◆ WHAT IS EXPECTED ◆
Once you find the line with "Click the gray" in the entries below, return exactly every line from it through the line with "Task: Click the".

START RECORDS FOR THE TASK

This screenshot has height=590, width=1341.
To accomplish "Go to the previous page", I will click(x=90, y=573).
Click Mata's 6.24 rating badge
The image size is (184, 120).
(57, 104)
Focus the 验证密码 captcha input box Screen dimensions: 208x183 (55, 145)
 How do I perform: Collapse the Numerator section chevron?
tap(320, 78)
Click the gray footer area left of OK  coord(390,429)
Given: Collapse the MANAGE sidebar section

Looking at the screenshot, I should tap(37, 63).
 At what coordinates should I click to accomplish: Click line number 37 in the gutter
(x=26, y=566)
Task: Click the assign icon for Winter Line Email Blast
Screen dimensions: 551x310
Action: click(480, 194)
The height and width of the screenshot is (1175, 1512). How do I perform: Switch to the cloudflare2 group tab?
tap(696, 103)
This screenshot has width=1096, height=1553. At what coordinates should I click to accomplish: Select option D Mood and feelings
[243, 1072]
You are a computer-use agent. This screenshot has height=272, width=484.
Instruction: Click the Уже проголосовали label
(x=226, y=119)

END RECORDS FOR THE TASK

◆ OUTPUT OF THE TASK ◆
Click the gray footer area left of OK  coord(390,429)
Given: Collapse the MANAGE sidebar section

Looking at the screenshot, I should tap(37, 63).
 At what coordinates should I click to accomplish: Click line number 37 in the gutter
(x=26, y=566)
Task: Click the assign icon for Winter Line Email Blast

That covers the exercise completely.